** MATERIAL SHOWN follows **

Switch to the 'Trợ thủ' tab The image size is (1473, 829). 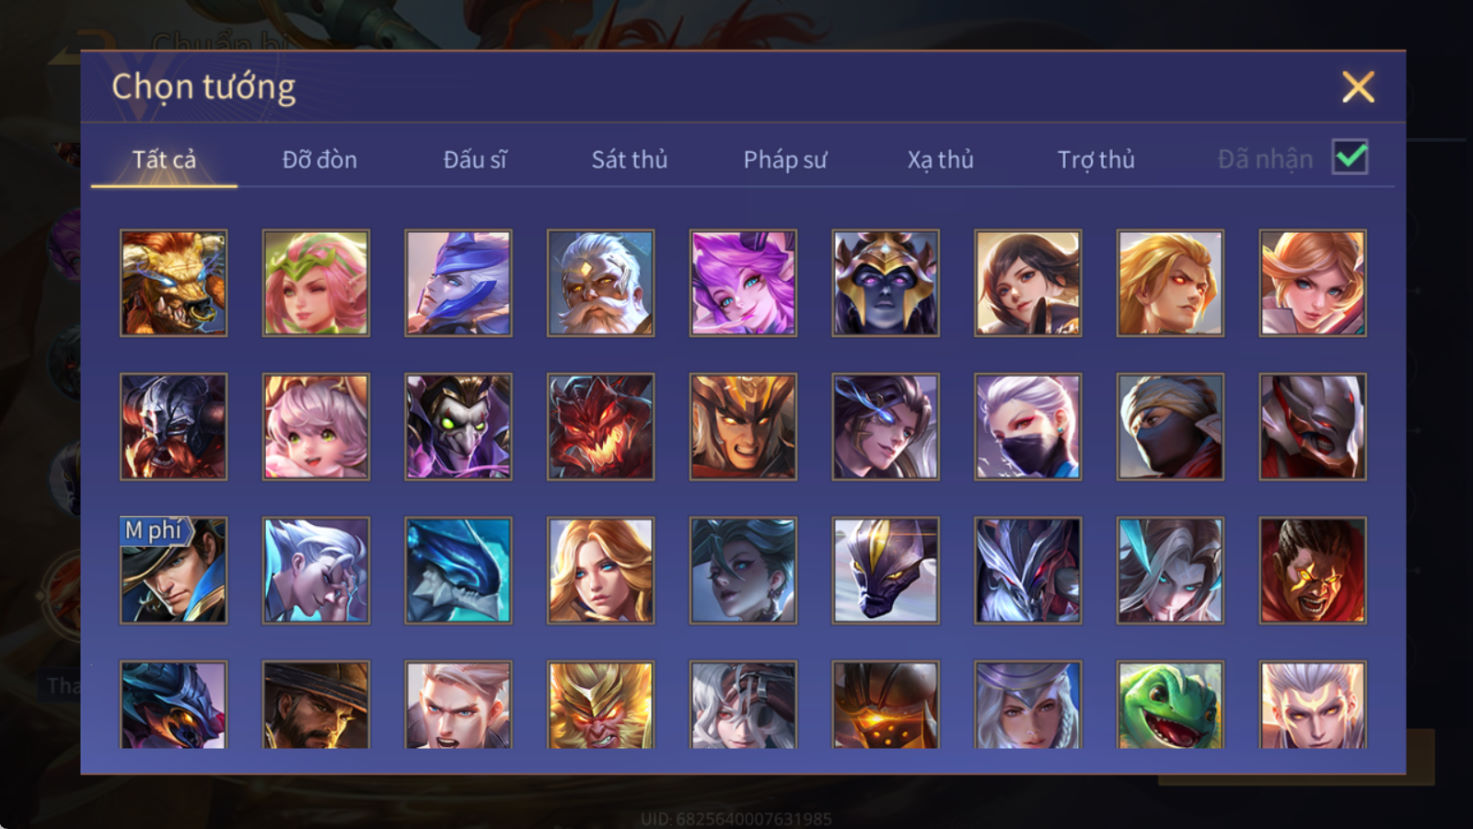click(x=1096, y=160)
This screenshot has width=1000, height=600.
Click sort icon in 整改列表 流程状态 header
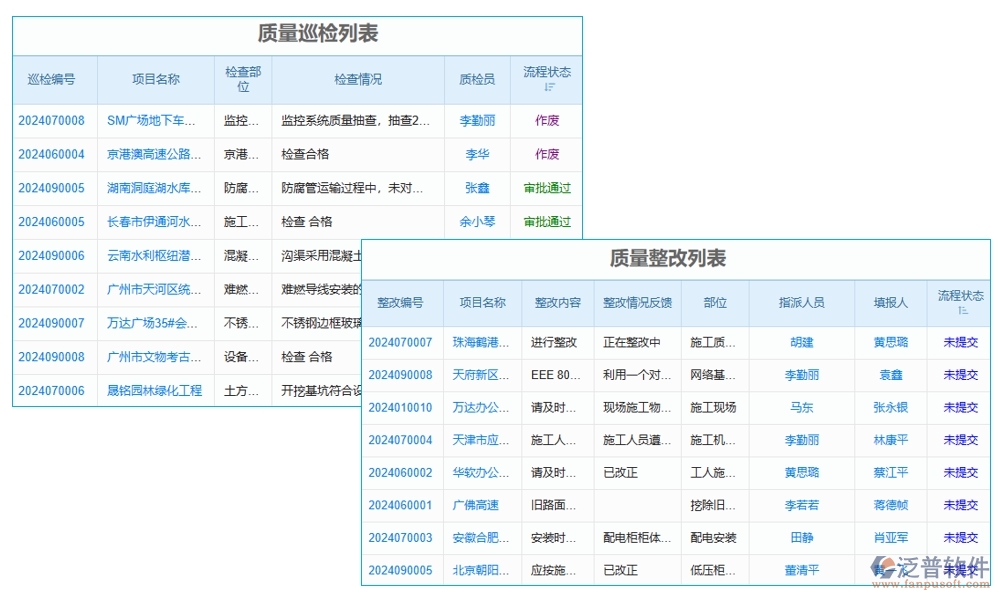[x=960, y=308]
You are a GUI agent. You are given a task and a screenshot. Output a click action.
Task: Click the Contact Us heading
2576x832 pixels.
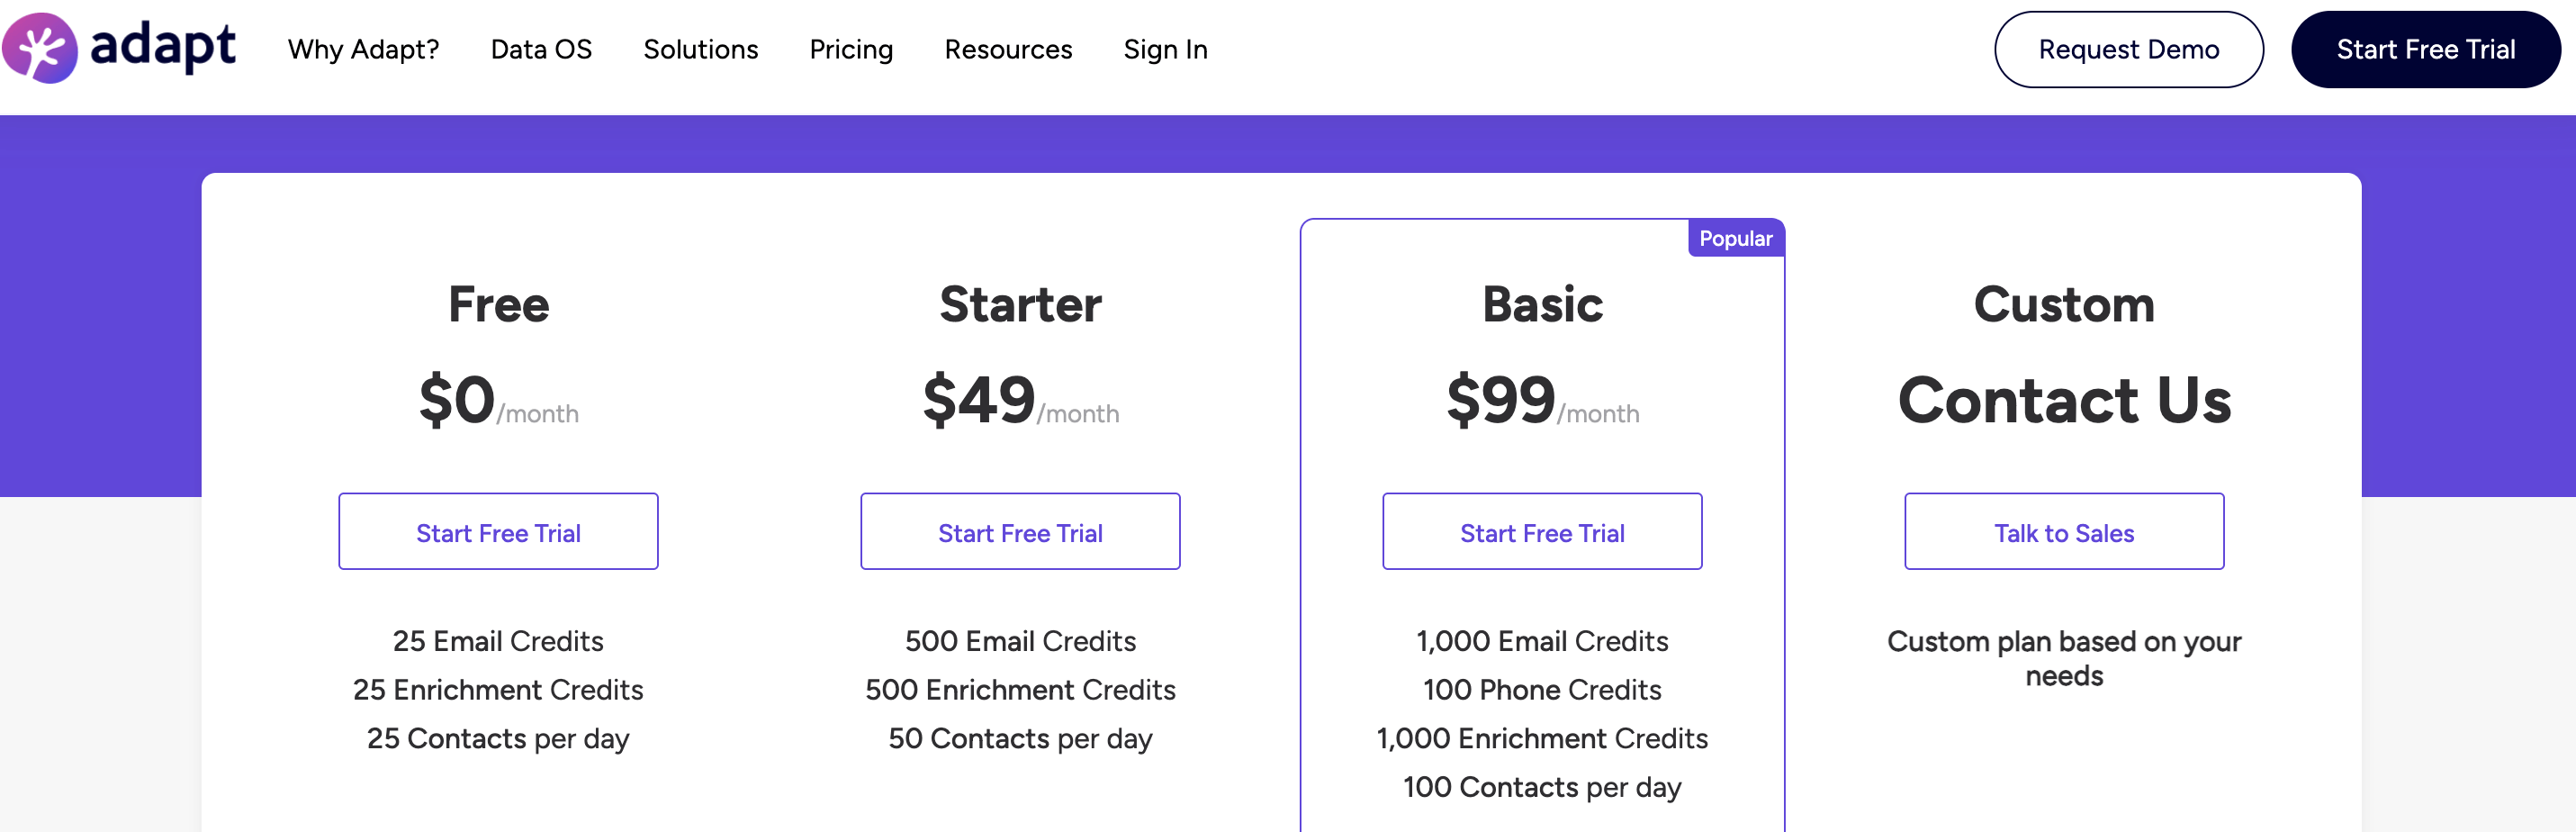point(2063,398)
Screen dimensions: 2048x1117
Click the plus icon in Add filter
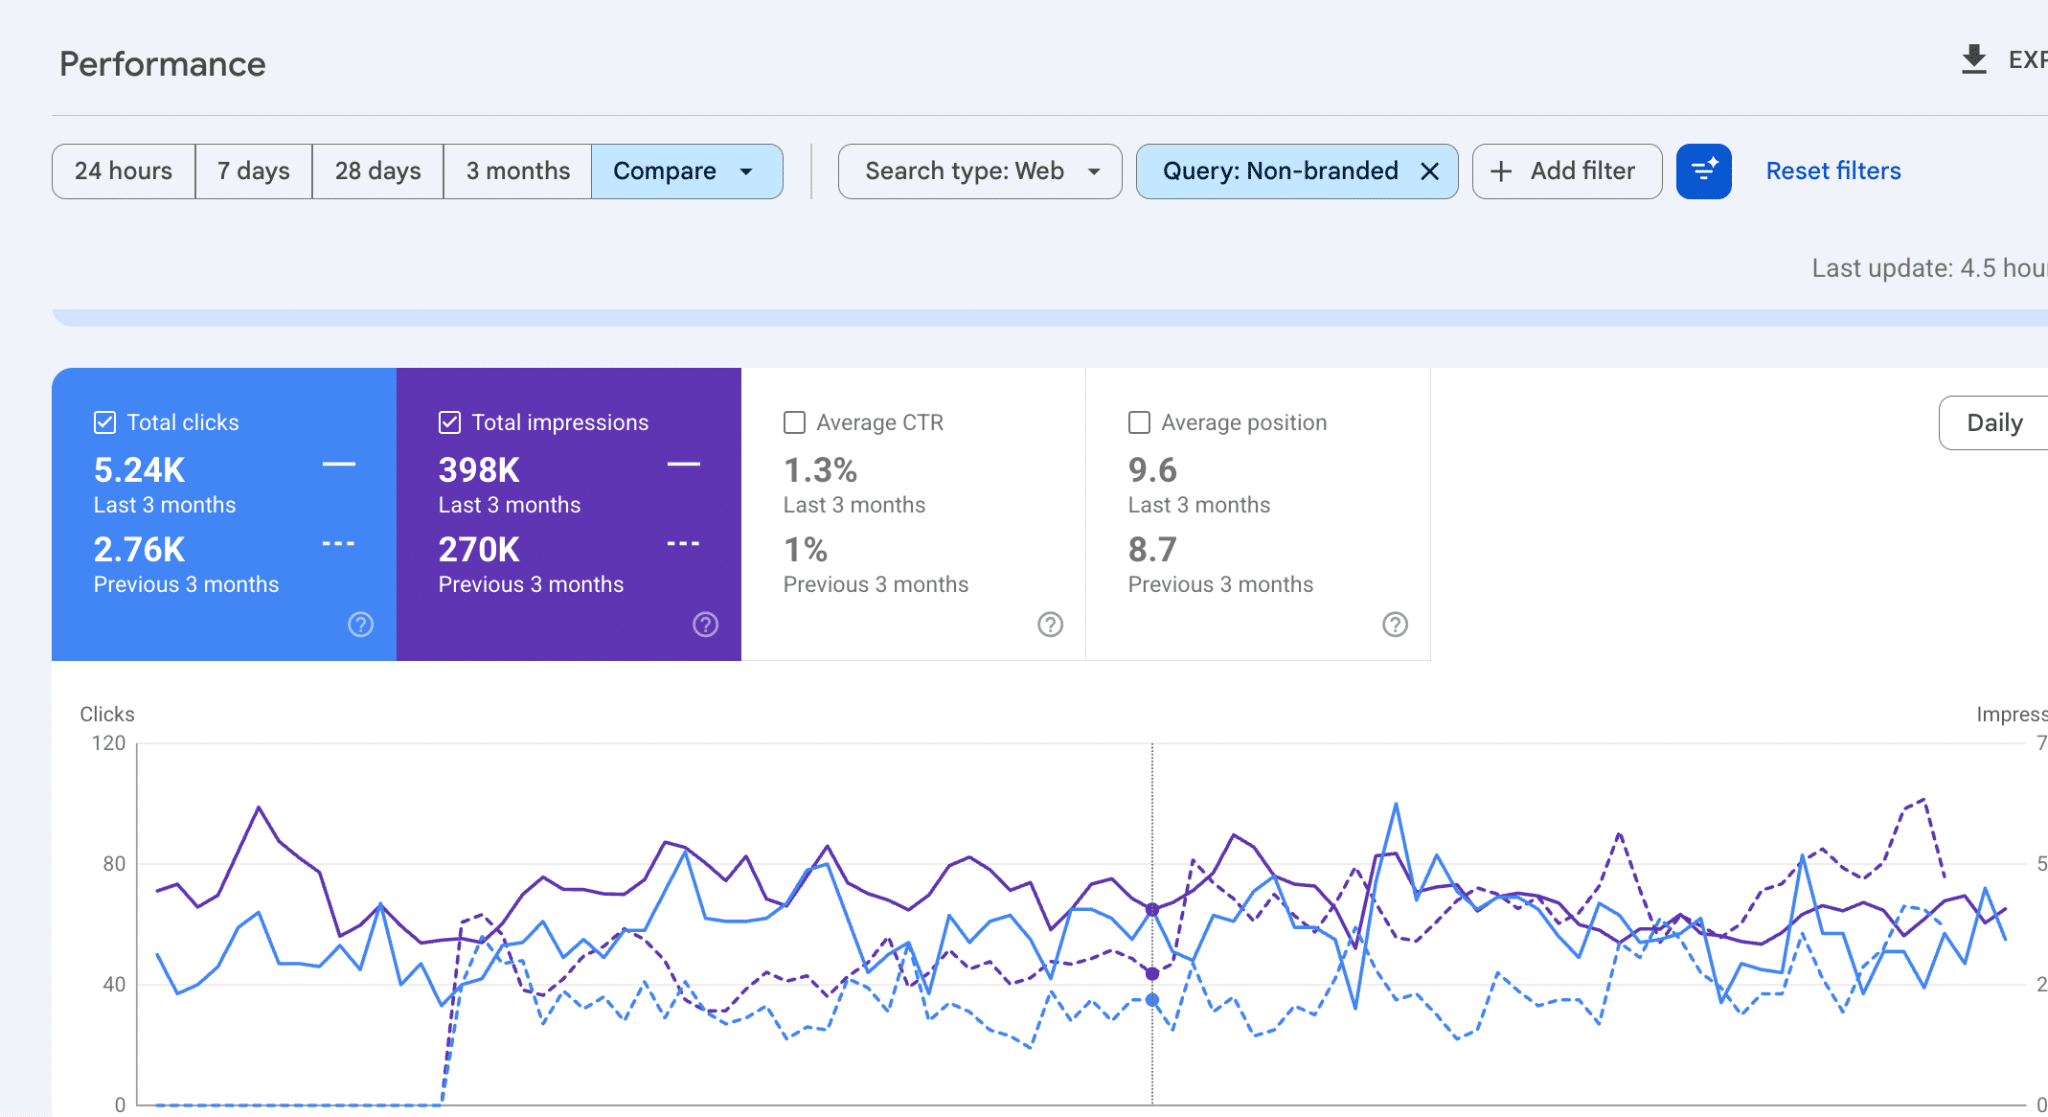coord(1501,172)
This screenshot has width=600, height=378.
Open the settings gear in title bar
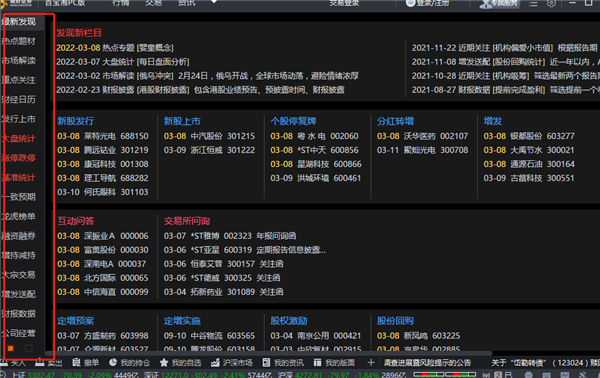click(551, 3)
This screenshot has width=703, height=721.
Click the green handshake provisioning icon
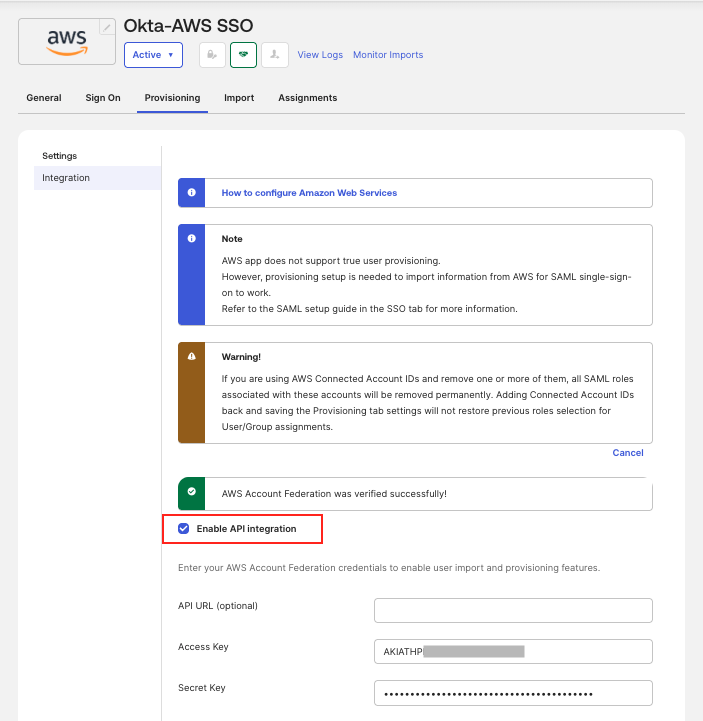(243, 55)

** End of MATERIAL SHOWN **

● **EXERCISE BRIEF**:
Tell how many lines of the data above contain the word "screenshot", giving the number by itself.

● **COMPLETED TASK**:
4